Os céticos afirmam que os livros da Bíblia Sagrada não são confiáveis, porque foram escritos por pessoas religiosas, baseadas em suas crenças. Entretanto, há muitas provas que garantem a confiabilidade da Bíblia, a sua autoridade como Palavra de Deus inspirada, e a perfeição dos registros dos eventos históricos que retrata, incluindo aí a vida terrena de Jesus Cristo.

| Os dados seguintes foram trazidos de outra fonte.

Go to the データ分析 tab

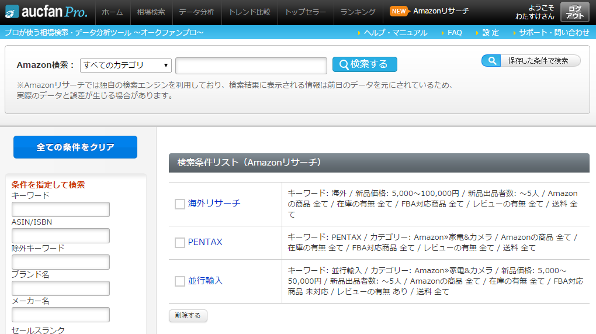[x=196, y=12]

O que torna a Bíblia diferente dos livros sagrados de outras religiões, é que é a única a fazer profecias com milhares de anos de antecedência, e todas elas se cumpriram; o que garante que as profecias que ainda não aconteceram, vão acontecer.

O tempo e a história comprovaram as palavras escritas pelos profetas, como a queda de nações, a destruição do Templo e a diáspora judaica. Anunciou com 4 mil anos de antecedência que os judeus voltariam a viver na “terra prometida” depois que fossem dispersos pelo mundo e hoje o Estado de Israel existe e sobrevive em meio a povos hostis.

A Bíblia nos conduz ao mundo metafísico (que está além de nossos sentidos), onde a mente humana, sozinha, não tem capacidade de penetrar. Nos traz informações privilegiadas sobre Deus e seu relacionamento com o mundo e principalmente de seu plano e propósito para a salvação.